• _What you need to do_:
If a line in the data below contains the word "file", copy it out.

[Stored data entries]

________________

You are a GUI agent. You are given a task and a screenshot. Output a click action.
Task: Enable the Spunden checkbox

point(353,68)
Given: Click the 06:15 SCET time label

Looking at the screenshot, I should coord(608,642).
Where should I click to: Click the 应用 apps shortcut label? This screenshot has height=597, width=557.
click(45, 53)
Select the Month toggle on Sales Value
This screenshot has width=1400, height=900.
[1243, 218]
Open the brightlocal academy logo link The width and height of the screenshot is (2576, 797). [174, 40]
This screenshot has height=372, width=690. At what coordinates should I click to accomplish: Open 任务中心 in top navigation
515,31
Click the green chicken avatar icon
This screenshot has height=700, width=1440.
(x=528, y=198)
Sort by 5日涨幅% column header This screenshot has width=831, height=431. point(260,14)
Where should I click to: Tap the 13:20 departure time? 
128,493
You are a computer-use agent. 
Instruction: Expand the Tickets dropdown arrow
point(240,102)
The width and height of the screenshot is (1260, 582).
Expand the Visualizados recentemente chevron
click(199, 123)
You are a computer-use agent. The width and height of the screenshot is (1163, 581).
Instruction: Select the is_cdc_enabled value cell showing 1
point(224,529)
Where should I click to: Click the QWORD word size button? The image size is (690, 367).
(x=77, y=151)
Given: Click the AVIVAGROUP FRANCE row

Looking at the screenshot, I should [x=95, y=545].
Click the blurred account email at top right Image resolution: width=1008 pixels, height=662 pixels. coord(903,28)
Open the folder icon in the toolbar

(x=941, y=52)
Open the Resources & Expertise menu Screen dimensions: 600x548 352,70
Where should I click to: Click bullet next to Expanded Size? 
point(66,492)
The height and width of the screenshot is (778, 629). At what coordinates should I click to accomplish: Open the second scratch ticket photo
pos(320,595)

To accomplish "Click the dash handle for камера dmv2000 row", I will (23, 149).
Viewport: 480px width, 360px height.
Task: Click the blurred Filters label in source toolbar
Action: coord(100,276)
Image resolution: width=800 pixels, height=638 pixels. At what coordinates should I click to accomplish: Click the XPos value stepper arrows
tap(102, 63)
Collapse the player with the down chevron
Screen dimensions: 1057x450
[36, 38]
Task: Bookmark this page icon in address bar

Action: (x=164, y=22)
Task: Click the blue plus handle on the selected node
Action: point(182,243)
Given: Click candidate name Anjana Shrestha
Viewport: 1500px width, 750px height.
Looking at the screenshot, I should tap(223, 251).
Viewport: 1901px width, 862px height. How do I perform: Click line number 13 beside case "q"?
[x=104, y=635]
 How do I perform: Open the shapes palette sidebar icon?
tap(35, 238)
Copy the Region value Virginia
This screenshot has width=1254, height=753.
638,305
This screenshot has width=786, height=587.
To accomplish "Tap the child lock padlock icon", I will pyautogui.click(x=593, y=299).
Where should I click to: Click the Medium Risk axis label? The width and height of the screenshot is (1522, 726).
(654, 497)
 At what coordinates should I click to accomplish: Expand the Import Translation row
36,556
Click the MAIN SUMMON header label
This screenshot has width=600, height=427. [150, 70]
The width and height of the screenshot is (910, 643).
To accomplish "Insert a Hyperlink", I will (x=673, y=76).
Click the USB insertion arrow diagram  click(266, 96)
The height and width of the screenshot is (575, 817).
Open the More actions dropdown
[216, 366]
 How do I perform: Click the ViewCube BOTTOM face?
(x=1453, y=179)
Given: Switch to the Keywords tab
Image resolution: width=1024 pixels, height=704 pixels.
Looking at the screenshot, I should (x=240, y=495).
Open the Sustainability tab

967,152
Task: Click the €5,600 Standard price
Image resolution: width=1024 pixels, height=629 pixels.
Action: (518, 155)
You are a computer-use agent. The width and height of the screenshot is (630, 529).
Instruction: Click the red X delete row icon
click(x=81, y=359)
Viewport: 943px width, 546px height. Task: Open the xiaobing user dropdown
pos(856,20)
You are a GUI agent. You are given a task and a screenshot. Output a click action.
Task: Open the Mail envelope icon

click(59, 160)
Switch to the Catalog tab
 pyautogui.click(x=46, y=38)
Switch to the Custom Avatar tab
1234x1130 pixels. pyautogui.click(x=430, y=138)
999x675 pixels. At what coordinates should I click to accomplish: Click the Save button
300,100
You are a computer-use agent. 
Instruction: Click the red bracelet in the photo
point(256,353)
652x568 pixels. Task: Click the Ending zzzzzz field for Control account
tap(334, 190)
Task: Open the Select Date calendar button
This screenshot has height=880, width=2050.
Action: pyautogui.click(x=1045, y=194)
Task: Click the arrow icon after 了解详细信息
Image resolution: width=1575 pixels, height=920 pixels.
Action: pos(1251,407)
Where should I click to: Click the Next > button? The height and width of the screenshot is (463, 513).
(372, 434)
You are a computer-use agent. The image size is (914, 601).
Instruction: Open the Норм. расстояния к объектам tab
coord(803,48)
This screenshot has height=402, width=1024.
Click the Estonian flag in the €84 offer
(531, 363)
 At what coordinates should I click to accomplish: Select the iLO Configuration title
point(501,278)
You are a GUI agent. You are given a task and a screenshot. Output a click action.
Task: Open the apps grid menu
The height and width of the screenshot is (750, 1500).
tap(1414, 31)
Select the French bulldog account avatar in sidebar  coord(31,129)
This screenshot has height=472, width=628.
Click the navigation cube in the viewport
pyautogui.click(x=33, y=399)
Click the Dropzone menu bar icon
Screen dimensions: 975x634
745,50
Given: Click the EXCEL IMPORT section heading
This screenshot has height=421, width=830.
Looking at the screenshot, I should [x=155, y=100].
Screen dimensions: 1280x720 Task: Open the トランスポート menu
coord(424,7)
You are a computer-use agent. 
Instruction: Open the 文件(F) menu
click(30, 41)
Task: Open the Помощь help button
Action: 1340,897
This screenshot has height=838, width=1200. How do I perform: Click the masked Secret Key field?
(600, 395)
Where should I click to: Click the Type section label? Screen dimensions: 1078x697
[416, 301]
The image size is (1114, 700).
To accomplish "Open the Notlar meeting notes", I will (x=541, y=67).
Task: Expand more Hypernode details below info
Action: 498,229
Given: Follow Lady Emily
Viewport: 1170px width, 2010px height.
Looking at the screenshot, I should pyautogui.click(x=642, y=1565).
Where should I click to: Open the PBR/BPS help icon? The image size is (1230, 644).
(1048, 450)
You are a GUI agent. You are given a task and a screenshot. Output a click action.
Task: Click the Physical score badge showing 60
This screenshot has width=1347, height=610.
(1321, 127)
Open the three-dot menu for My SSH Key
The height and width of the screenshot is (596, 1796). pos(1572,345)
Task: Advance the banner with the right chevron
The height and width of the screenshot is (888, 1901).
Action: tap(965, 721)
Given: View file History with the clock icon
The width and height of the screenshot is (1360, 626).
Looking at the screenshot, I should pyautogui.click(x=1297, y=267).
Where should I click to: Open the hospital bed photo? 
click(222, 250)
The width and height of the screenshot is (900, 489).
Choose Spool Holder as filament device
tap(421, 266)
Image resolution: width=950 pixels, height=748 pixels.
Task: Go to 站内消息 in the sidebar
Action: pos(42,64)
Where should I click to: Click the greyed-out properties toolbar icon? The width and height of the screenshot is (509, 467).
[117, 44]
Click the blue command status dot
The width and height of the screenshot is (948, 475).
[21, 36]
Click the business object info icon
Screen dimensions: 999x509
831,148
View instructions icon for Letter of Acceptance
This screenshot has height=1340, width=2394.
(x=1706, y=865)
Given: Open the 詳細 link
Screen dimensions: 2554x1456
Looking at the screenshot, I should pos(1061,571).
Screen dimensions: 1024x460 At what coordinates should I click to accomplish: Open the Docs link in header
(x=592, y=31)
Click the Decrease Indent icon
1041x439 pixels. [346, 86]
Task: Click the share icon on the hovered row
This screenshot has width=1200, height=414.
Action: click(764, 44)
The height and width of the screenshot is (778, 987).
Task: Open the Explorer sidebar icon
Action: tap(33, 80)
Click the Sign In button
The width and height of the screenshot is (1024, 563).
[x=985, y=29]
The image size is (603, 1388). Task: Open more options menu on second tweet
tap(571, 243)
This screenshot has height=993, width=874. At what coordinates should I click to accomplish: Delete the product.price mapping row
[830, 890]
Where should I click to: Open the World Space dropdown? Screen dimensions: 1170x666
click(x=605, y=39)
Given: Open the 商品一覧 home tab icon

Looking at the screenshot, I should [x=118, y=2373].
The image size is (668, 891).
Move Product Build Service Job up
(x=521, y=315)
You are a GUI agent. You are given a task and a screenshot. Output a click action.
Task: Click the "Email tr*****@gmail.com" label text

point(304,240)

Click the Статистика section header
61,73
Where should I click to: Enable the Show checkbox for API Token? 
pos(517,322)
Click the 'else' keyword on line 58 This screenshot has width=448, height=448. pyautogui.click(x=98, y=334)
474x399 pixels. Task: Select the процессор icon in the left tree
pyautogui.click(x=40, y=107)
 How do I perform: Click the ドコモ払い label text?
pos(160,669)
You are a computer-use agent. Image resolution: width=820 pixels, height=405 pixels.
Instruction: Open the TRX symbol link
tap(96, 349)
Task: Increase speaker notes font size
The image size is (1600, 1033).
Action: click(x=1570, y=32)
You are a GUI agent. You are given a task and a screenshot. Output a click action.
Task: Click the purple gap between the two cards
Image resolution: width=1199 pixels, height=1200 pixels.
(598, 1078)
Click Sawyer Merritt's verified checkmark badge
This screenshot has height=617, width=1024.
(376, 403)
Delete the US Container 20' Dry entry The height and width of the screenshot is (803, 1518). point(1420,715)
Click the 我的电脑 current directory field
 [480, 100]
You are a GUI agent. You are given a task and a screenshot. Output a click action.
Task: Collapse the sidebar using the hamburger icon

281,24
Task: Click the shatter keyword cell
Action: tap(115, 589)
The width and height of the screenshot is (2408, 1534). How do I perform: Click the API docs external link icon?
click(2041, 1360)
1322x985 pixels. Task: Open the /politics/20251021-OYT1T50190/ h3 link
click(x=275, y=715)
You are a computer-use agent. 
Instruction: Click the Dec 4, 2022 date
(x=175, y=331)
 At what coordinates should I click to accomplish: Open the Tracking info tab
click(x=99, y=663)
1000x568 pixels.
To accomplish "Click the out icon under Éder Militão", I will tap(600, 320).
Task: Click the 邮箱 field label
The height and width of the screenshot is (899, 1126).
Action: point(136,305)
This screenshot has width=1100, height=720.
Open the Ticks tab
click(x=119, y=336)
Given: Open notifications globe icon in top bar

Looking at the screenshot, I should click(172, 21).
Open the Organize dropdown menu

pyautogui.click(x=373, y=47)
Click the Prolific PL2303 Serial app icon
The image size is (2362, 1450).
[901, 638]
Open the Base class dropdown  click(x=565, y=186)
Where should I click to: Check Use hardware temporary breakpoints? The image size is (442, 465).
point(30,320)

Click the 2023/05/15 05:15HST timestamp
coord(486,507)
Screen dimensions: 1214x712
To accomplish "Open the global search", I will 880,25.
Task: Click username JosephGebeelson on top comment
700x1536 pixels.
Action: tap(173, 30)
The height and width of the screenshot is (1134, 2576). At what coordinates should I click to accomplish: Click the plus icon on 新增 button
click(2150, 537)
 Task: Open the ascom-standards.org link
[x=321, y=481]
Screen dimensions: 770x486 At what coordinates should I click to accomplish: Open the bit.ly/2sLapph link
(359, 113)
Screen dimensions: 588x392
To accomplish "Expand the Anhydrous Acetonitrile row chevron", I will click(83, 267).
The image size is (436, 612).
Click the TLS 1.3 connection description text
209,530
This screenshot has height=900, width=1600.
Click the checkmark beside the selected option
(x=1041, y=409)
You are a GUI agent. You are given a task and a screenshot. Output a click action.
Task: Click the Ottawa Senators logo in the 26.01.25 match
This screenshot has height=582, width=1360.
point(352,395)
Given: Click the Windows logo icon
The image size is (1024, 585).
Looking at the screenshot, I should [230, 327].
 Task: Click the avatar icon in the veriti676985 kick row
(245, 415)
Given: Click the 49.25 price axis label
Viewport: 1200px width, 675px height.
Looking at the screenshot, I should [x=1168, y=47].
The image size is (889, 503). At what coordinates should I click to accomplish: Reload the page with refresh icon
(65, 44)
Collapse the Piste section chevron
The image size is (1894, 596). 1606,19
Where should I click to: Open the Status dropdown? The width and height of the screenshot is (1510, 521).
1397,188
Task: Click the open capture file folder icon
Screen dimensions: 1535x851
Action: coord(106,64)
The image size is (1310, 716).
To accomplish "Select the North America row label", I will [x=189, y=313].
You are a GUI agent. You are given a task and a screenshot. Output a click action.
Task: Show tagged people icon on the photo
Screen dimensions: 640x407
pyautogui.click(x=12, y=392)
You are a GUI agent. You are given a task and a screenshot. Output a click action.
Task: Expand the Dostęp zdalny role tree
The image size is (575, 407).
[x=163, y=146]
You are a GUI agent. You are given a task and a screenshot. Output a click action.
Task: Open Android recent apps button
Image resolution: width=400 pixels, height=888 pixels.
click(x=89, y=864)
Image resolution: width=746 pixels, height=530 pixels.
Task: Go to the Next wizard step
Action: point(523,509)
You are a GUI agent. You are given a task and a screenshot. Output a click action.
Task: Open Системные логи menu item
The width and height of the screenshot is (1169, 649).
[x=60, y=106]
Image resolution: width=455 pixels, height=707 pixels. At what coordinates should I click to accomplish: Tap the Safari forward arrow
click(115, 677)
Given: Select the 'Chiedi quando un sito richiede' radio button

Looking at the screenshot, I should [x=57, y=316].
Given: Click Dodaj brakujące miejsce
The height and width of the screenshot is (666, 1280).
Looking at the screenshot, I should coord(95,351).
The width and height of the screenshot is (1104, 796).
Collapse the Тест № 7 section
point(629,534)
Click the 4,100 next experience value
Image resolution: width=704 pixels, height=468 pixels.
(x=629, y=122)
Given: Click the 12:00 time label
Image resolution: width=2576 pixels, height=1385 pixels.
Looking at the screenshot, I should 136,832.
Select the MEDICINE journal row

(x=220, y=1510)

________________

• _Response to this exercise_:
Given: View file History with the clock icon
Task: Click the open capture file folder icon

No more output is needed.